Claimant attempted to return to work during June, 1948, following her second operation. However, she had to stop immediately. She had to have her leg dressed at the hospital; her temperature had risen to 101 degrees. She has not worked since because of the pain and suffering in her hip and leg. She testified she presently suffers pain even while sitting down.

The only evidence in the record concerning the extent of disability of claimant and extent of the permanent and partial loss of the use of her left leg is that furnished.by Drs. Tobin and Hudell, both employed by respondent. The Court concurs in their findings.

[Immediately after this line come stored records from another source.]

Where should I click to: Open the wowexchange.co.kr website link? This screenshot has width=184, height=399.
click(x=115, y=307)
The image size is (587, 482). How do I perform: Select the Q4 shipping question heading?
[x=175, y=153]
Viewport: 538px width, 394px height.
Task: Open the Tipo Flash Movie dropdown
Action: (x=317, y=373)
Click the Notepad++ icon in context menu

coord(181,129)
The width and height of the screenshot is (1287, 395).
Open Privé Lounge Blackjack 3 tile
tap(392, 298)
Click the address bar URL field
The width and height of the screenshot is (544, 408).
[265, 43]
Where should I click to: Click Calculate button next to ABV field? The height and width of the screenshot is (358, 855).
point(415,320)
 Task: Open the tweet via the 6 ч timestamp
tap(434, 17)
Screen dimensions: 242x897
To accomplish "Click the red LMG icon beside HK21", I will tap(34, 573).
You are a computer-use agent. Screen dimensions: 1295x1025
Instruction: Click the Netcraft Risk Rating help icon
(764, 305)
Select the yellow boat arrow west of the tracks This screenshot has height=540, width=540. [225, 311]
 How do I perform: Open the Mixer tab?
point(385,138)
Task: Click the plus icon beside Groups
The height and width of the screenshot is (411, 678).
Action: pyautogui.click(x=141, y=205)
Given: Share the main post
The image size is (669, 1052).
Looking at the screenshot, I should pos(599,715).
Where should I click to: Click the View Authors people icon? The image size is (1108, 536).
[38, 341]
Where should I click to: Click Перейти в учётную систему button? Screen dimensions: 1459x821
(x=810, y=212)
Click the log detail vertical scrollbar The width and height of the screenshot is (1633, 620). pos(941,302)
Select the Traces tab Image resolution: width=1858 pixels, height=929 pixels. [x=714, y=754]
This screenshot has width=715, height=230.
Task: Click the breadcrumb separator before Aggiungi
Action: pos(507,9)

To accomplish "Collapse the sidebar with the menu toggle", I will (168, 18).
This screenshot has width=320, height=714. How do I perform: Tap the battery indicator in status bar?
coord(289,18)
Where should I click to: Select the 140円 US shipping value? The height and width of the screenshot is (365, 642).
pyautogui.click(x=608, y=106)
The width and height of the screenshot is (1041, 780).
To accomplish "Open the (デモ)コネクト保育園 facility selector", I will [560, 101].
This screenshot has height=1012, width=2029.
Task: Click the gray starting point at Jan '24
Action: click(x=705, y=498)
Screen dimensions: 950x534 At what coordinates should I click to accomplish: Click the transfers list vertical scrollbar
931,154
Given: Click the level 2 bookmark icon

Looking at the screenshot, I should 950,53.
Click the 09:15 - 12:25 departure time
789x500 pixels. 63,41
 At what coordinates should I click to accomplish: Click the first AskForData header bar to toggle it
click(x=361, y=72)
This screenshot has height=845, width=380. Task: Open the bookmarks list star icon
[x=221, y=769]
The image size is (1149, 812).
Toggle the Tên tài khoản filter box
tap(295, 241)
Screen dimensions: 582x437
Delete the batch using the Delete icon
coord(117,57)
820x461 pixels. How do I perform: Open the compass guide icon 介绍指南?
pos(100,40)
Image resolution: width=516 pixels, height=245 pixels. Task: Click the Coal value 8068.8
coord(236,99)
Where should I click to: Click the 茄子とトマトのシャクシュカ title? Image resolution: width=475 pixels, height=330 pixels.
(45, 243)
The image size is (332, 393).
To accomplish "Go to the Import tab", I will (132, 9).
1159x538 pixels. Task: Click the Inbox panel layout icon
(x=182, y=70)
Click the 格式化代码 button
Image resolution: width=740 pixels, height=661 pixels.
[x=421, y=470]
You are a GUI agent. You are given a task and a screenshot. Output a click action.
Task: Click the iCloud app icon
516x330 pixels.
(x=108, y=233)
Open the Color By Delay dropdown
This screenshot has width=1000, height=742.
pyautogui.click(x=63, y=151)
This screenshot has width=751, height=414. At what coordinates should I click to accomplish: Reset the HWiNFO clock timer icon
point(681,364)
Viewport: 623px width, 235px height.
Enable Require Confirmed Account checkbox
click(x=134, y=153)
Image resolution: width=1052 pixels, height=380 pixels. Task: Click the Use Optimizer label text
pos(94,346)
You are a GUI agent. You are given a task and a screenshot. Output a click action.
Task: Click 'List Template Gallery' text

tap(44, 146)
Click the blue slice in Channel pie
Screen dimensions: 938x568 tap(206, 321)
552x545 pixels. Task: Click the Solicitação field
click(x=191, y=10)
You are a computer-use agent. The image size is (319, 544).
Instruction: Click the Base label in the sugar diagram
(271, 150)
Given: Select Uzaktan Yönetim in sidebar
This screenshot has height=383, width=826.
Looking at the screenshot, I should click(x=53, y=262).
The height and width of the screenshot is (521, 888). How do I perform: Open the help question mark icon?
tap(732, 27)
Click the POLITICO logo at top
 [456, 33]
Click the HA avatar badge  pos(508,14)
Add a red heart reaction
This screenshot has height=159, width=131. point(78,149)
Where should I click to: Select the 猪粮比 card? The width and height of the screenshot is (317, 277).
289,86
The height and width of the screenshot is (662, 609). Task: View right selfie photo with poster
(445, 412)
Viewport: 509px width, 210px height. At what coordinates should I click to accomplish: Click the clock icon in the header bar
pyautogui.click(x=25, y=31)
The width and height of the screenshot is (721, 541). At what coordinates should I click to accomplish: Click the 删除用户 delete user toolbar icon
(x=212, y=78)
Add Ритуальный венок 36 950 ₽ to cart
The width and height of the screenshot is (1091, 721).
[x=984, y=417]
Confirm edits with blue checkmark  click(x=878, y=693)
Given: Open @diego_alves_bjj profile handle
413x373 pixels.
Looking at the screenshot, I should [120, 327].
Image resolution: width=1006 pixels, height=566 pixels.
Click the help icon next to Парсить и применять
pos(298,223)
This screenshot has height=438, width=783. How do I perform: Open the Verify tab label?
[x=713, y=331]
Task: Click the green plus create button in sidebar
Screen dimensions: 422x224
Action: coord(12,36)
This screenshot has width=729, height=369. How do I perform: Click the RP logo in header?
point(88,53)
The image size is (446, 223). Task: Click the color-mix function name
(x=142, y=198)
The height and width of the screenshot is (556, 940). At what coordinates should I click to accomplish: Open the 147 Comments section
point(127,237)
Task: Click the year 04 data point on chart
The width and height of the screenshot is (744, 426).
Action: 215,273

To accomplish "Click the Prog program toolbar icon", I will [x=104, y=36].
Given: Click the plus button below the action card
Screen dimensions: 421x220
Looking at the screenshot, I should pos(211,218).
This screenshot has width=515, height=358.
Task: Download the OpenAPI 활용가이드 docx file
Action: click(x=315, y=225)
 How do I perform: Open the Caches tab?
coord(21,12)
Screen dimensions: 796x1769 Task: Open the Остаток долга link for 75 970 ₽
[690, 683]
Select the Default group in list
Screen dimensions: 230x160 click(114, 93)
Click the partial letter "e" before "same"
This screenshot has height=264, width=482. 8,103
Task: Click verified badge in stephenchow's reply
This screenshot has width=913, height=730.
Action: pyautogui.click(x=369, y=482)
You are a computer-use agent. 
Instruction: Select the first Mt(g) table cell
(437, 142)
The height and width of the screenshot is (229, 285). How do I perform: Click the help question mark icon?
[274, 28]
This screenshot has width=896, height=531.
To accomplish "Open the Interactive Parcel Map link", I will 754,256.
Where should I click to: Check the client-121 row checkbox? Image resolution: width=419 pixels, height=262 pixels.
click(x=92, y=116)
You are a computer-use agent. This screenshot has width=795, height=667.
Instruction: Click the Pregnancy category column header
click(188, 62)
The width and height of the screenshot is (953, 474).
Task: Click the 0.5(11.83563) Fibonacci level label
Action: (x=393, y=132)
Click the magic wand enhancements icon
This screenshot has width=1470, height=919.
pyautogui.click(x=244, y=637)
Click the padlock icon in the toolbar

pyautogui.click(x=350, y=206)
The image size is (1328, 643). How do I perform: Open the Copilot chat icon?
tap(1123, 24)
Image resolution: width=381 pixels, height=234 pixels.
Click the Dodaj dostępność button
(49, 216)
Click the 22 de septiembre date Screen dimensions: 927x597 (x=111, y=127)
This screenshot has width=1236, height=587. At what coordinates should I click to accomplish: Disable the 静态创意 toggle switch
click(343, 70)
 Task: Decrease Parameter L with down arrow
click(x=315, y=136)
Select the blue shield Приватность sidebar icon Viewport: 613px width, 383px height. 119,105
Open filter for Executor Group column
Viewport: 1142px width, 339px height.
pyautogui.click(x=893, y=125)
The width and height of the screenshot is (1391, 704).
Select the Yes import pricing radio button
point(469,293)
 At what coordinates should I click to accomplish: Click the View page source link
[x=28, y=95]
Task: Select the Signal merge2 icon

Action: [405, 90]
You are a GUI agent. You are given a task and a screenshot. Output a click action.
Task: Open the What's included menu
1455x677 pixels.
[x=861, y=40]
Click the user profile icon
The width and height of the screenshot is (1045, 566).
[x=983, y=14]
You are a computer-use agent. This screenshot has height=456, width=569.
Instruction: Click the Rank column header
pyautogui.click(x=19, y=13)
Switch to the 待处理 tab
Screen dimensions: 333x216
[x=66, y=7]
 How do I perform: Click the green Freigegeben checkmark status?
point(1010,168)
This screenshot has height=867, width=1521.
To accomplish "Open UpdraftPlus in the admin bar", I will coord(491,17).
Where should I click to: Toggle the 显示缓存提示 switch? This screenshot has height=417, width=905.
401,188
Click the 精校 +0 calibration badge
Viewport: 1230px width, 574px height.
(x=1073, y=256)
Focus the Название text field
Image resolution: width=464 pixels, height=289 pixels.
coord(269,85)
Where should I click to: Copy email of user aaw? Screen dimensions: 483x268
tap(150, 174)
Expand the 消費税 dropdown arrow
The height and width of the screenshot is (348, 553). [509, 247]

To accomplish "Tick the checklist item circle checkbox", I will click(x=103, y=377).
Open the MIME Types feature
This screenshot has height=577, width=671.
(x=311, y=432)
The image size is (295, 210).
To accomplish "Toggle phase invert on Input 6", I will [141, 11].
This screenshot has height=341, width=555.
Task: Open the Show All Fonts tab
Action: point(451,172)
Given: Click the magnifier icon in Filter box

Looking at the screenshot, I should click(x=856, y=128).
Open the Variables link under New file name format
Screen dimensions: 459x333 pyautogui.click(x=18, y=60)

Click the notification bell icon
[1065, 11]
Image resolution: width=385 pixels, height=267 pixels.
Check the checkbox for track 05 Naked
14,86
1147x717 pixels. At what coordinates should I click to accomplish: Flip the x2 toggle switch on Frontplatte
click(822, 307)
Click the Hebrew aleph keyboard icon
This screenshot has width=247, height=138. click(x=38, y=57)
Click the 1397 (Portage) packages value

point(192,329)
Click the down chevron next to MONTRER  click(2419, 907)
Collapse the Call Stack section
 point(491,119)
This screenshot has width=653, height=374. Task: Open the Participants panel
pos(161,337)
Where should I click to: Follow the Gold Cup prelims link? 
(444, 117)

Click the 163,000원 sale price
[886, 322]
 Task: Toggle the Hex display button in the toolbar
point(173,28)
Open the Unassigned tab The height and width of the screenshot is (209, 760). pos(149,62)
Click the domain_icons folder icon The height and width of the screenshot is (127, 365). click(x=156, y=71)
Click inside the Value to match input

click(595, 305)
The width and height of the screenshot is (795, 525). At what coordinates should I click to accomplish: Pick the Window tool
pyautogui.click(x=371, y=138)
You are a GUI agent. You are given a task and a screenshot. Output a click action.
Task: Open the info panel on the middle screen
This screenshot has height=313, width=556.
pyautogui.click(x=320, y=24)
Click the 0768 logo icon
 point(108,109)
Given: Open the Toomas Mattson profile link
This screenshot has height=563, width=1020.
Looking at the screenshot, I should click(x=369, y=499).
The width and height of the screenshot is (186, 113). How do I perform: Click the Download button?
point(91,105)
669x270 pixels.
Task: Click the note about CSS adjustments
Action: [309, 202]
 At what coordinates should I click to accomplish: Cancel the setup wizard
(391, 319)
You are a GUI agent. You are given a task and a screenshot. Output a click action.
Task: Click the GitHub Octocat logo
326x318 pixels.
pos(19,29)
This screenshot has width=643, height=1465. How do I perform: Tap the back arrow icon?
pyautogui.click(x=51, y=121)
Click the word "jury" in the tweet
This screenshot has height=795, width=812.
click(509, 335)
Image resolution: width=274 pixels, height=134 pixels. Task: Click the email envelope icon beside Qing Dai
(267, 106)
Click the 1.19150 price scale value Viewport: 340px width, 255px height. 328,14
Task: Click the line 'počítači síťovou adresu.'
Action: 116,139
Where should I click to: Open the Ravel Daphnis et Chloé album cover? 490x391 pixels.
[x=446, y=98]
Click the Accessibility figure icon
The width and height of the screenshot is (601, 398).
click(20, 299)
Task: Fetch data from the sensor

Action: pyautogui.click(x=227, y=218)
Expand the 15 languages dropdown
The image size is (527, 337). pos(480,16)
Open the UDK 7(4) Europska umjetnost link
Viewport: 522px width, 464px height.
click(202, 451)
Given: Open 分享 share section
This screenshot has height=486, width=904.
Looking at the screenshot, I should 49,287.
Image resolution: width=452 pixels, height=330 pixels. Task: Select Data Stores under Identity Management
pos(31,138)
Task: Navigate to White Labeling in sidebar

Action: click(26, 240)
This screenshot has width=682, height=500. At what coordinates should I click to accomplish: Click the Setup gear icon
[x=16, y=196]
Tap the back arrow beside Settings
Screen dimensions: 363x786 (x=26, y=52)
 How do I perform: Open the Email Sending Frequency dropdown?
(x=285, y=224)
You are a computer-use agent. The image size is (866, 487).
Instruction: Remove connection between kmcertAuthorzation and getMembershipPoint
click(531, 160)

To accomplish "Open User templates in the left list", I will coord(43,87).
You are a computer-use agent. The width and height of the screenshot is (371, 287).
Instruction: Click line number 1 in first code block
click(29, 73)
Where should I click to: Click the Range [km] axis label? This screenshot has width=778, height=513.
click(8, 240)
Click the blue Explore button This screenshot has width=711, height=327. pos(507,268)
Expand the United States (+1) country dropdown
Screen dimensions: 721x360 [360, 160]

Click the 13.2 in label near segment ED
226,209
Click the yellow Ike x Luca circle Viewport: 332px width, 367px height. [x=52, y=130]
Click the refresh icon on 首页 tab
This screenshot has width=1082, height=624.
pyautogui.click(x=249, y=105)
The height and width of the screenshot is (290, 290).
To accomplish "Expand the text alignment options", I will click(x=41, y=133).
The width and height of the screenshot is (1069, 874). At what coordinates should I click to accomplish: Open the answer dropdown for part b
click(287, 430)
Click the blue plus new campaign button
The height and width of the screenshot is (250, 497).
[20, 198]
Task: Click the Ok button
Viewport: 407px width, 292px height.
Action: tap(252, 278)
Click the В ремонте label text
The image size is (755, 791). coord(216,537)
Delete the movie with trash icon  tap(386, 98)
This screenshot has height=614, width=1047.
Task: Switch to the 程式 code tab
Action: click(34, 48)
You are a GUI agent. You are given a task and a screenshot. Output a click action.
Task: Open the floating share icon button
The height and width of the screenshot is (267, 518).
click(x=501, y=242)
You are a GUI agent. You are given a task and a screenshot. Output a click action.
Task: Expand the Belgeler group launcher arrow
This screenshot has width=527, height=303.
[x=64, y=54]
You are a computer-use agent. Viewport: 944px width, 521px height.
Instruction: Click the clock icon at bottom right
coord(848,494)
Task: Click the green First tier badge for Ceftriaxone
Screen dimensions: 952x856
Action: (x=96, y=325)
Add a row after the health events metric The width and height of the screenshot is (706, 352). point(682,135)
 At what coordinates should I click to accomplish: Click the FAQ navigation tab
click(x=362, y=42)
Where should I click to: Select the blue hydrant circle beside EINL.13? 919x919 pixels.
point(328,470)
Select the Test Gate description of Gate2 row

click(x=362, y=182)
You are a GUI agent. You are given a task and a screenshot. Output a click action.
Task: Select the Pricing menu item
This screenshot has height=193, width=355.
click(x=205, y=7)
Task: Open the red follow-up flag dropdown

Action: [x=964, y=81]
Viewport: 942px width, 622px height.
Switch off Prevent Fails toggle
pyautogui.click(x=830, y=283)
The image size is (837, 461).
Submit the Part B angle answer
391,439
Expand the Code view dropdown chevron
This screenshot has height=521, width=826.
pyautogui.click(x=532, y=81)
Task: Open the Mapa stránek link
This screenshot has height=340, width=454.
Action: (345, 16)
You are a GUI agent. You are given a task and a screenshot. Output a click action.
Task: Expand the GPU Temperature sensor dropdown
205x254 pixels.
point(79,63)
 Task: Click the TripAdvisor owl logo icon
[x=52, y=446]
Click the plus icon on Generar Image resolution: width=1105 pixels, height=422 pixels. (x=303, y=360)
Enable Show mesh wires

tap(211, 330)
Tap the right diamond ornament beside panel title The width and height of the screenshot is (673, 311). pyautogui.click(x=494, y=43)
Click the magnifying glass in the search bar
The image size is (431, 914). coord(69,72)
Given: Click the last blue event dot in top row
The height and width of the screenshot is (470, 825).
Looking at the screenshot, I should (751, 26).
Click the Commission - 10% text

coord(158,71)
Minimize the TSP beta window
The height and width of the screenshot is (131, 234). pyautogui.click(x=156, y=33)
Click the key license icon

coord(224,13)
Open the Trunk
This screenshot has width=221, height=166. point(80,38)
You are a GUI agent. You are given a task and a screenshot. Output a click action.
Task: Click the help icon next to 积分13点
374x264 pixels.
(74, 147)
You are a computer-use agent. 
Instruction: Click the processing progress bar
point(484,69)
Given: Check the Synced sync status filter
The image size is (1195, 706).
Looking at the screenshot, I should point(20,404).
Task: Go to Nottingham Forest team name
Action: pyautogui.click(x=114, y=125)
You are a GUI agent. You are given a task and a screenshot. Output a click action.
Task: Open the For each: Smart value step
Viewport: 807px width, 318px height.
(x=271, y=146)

Claimant, by reason of her injury, has been rendered completely disabled, and is wholly and permanently incapable of working.

Claimant was employed at the rate of $120.00 per month, $1,440.00 per annum, at the time of her injury; *163this represents $27.69 per week. Therefore, claimant’s weekly rate of compensation would be $13.84, increased 20% as by statute provided, or $16.61, the accident having occurred after July 1, 1945 and before July 1, 1947. Claimant is entitled to an award computed under Section 8, Paragraph (f) and Section 7 Paragraphs (a and k) of the Workmen’s Compensation Act, of $4,800.00 for her complete and permanent disability, payable at the rate of $16.61 per week from May 10, 1947 until the said sum has been fully paid; and, after the payment of said sum of $4,800.00, an annual pension of $384.00 payable in monthly installments of $32.00.

Helen Wehrle took and transcribed the testimony and evidence, for which service she submitted her charge in the sum of $30.00, which sum we find fair and reasonable.

An award is therefore entered in favor of claimant, Flo McIntyre, in the sum of $4,800.00, payable as follows:

$1,627.78 which has accrued, is payable forthwith;
$3,172.22 to be paid in weekly installments of $16.61 beginning' April 2, 1949 for a period of 190 weeks, with a final payment of $16.32; thereafter a pension for life in the sum of $384.00 annually, payable in monthly installments of $32.00.

An award is also made in favor of Helen Wehrle for stenographic services in the amount of $30.00, which is payable forthwith.

Jurisdiction is specifically reserved in this cause for the entry of such further order or orders as may from time to time be necessary.

This award is subject to the approval of the Governor as provided in section 3 of “An Act concerning the payment of compensation awards to State employees.”